Trevor was put on trial in November 1946 on a charge of ‘working for the enemy’ and found guilty, but was released in 1947 after an appeal to Lord Chief Justice Goddard. He claimed to have been, literally, acting under duress.

A British screenwriter, Julian Paige, now living in Perpignan, has compiled a lengthy research archive on Jack Trevor, documenting his colourful life.

He was educated at Westminster and New College, Oxford. A Second Lieutenant in the Manchester Regime, he was cashiered for using fake cheques.

Jack married a twice-divorced American heiress called Alma Vetstera Hayne, who died mysteriously of poisoning. He married another rich divorcee, Mary Penton, and got into movies in Germany in the 1920s, often playing an English gentleman.

After the 1940s, he made no more films, but lived in the south of France for some years. He then returned to England to live, drinking quietly in the pubs of Deal. Then it was an undiscovered seaside town, where a man could fade away in obscurity.
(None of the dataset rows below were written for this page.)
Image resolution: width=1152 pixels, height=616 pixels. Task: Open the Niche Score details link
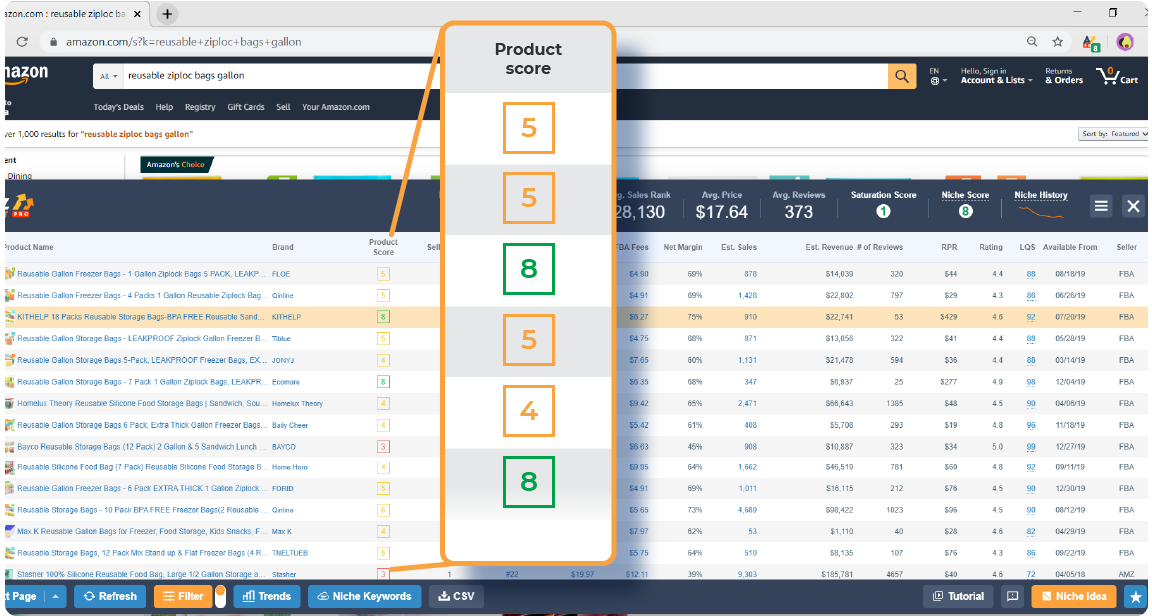pyautogui.click(x=963, y=195)
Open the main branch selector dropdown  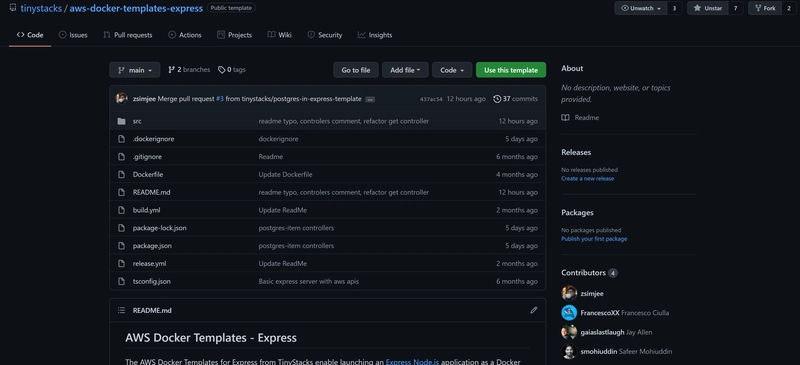pyautogui.click(x=135, y=70)
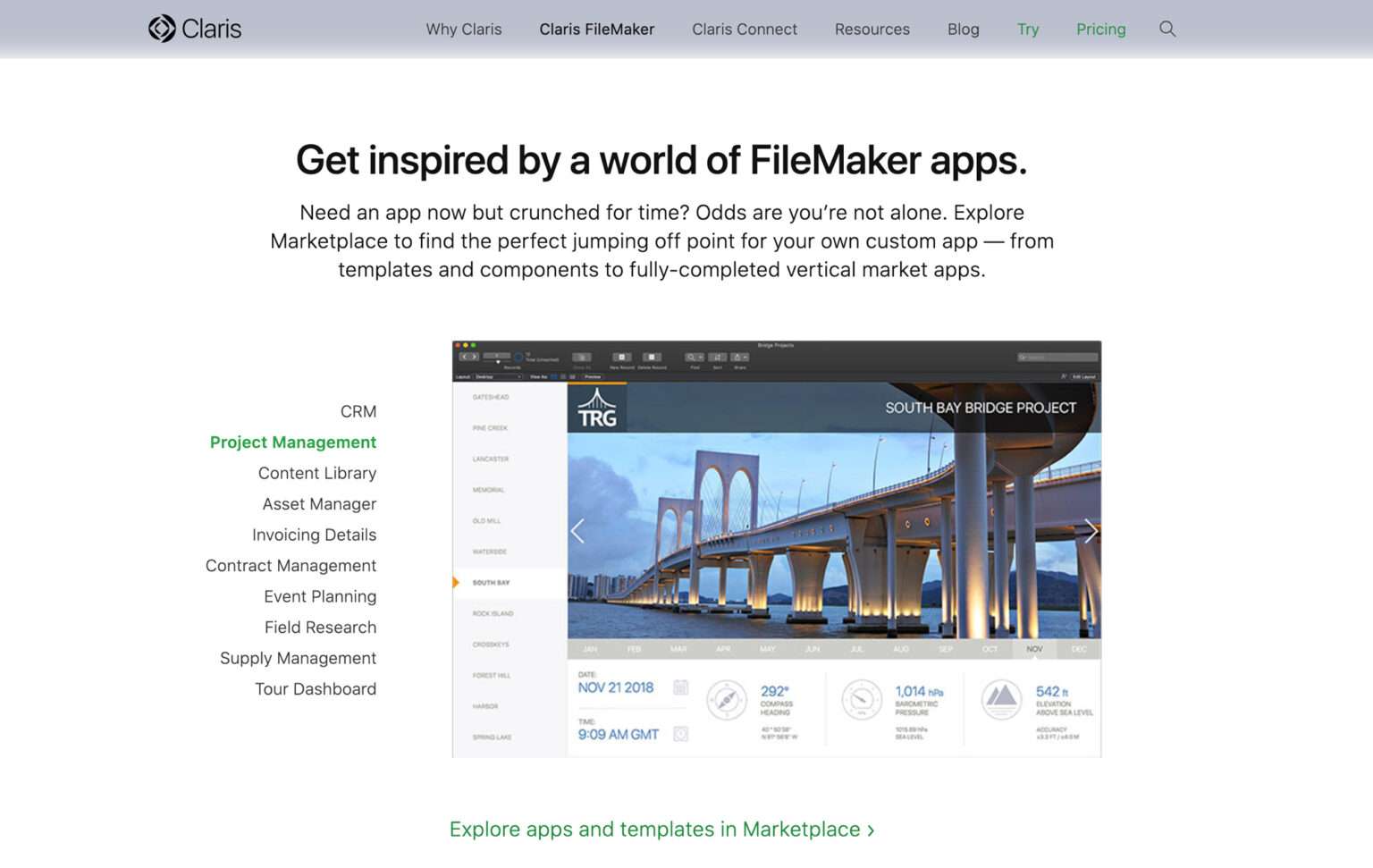Screen dimensions: 1373x868
Task: Open the Find tool in the toolbar
Action: [690, 357]
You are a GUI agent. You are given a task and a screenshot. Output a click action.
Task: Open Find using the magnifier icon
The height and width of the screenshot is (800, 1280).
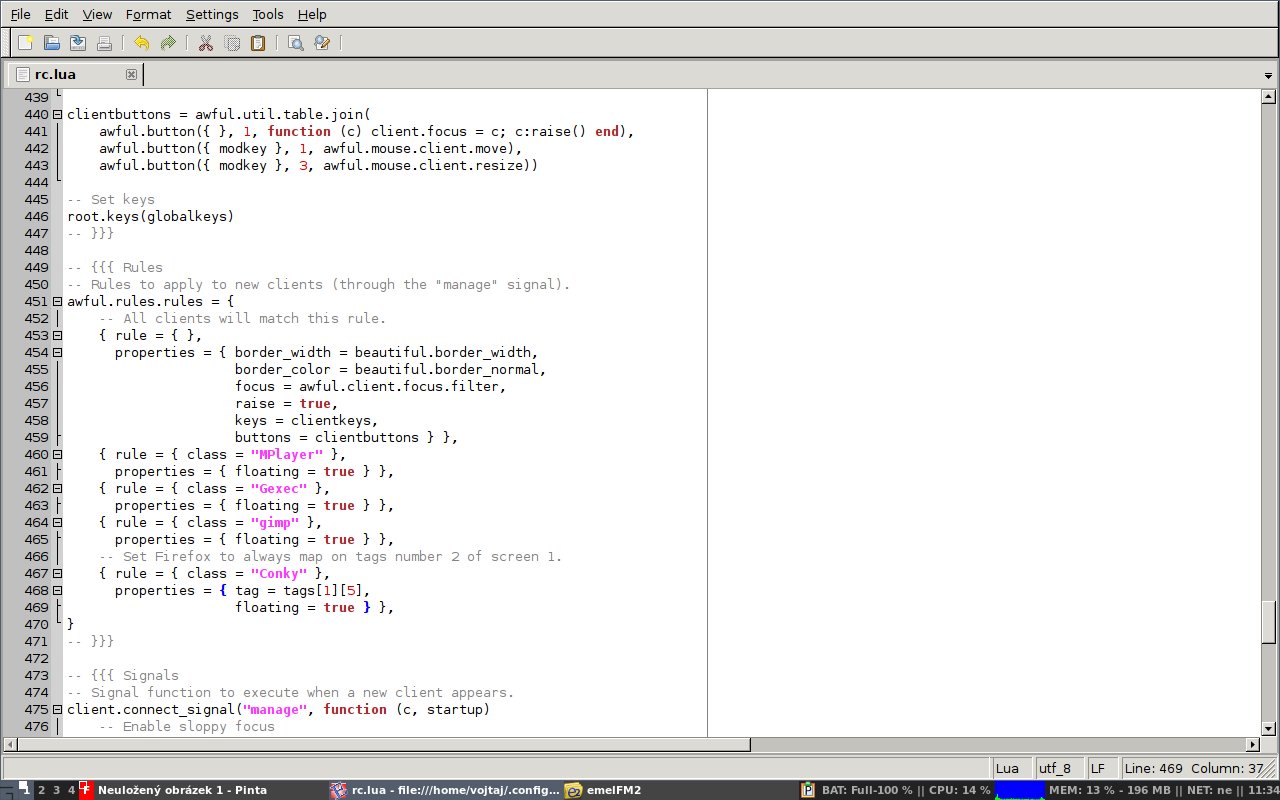295,43
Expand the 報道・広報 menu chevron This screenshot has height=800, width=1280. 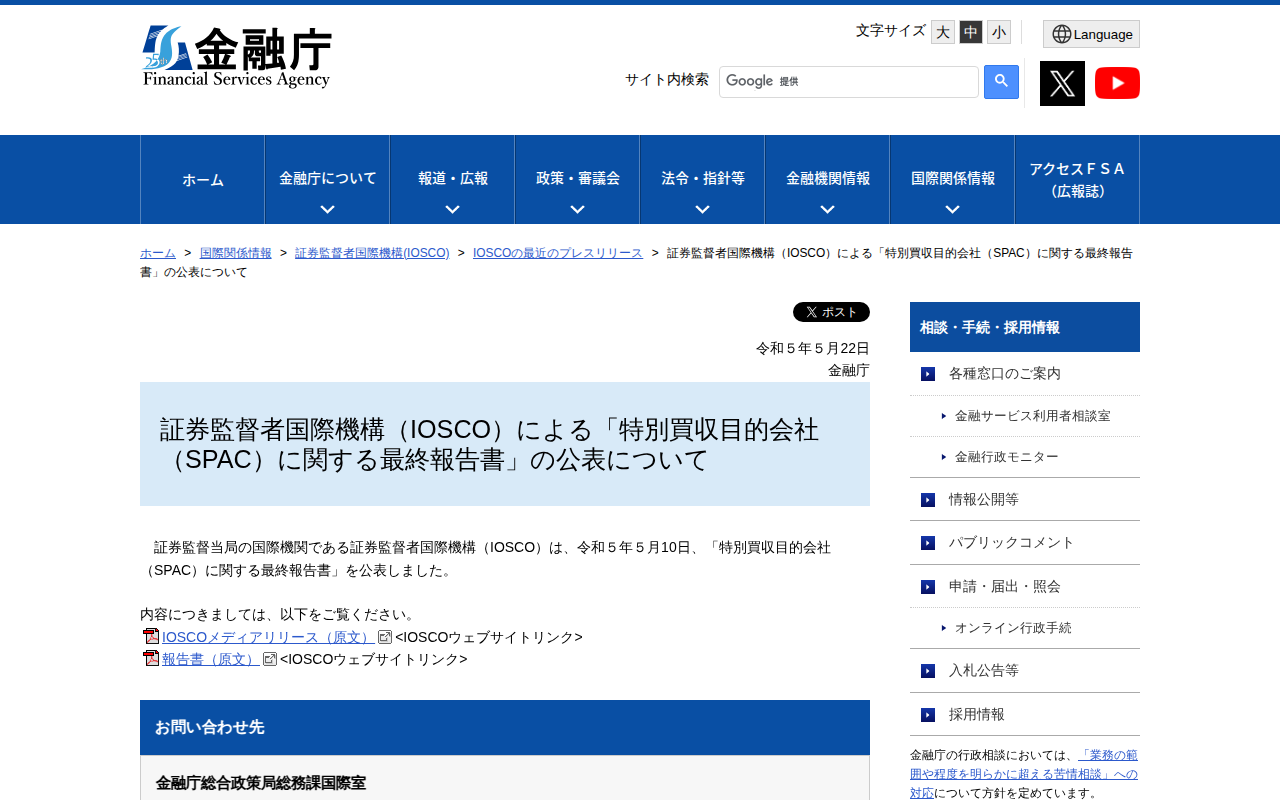click(452, 210)
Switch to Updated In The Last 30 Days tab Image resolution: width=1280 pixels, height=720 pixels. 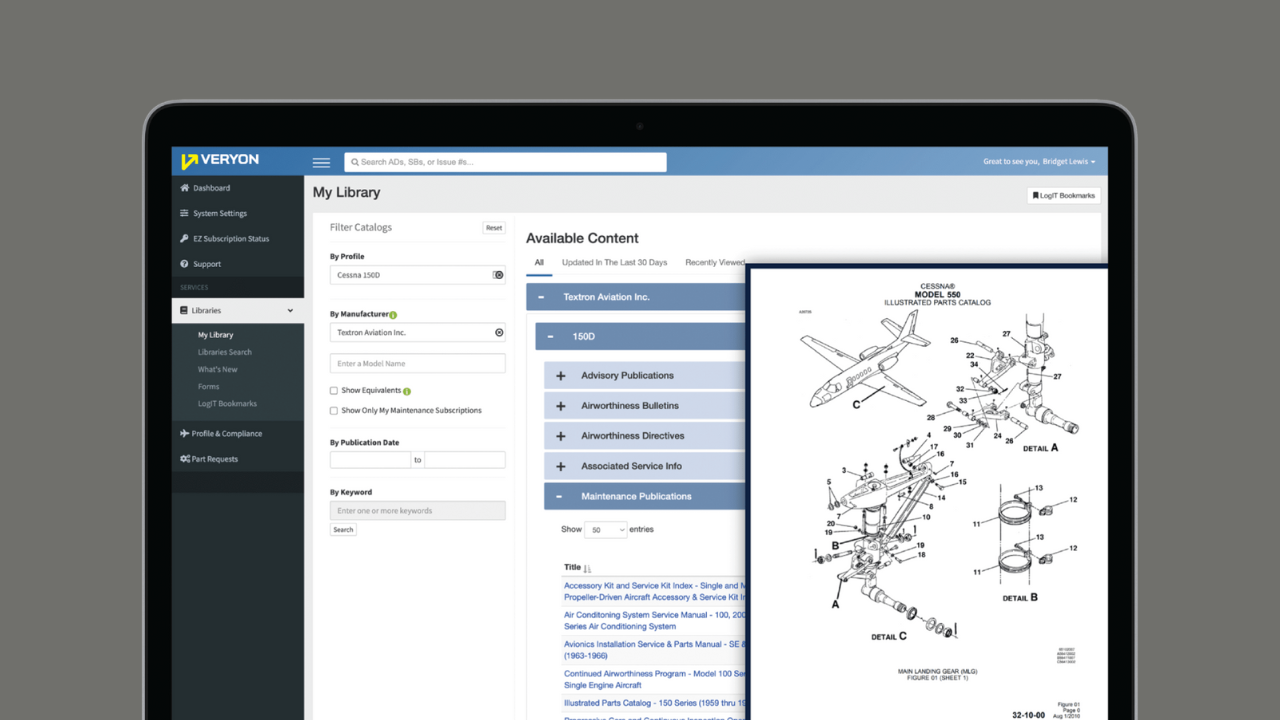pos(614,263)
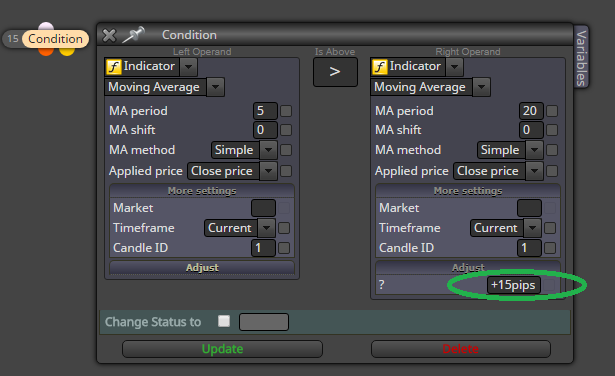
Task: Tick the right MA shift variable checkbox
Action: [x=552, y=130]
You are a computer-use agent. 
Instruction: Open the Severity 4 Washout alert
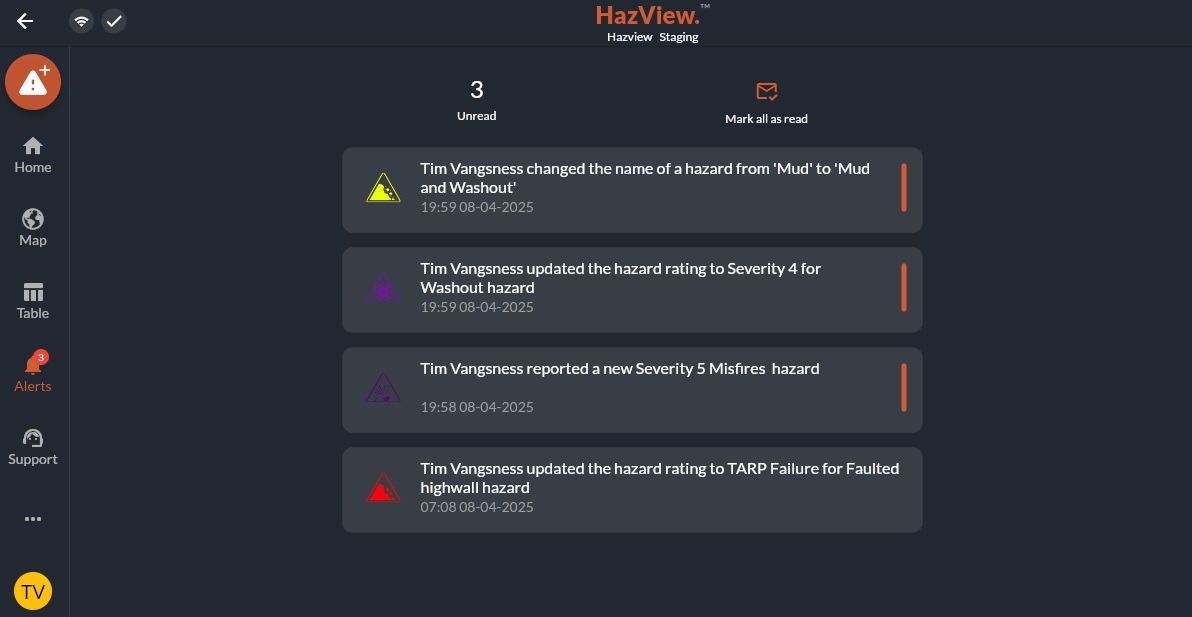(x=632, y=290)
It was a joy when Eurostar came back on track after the long absence during lockdown, with reduced services for some time afterwards.

But, alas, the fabled train no longer stops at Ashford in Kent as it zings its way towards Paris, Brussels and Amsterdam. This is a grave inconvenience for Kentish travellers, for whom Ashford was so handy.

The reason, it seems to me, is that the London-Paris Eurostars are doing such good business departing from St Pancras that they don’t need to factor in another halt at Ashford. The Eurostar train was packed when I travelled on it in April. It was great to see this crucial link to the Continent thrive.

One cannot order one’s destiny, but my preferred location to die would be in a cheap hotel in Montparnasse. Such hotels still exist. Parisians grumble that Montparnasse has become tacky and down-at-heel, but I’m quite fond of it that way. This is real life – not a theme park. Douglas Murray, author of The War on the West – his timely jeremiad against blaming white Western civilisation for everything awful – alerts us to the fact that Barbary pirates once seized white captives from the British Isles, and sold them into slavery in Africa.

There is a well-established historical narrative that these Barbary corsairs – Muslim privateers thought to be Algerians, Libyans and perhaps Turks – plundered West Cork in June 1631, and kidnapped Irish captives from the coast of Baltimore, taking them off to North Africa.

It has been suggested that the late Colonel Gaddafi of Libya really owed his ancestry to an enslaved Irishman called O’Duffy. I believe it was the immortal Peter Simple (Michael Wharton of the Telegraph) who made the claim, perhaps without entirely complete historical documentation.

But Baltimore (after which the Maryland city is named) remembers its Barbary pirates in song, story and tavern: the Algiers Inn is said to be one of the best pubs in that lush territory of West Cork.

I have a new German portmanteau word for my collection. Russlandversteher means ‘Russia-understander’, with the implication of a soft approach to Russia. There is also the more critical Putinversteher – one who is especially understanding towards Mr Putin. Angela Merkel, once so praised as a steady hand on the tiller, is now characterised as a Russlandversteher, since she communicated so frequently – in Russian – with Vladimir Putin, and then made Germany dependent on Russian gas.

Yet, in Russian literature, is it not German science and technology that are so often admired? Intense passages in Turgenev express such sentiments. I wonder if there is a parallel word in Russian.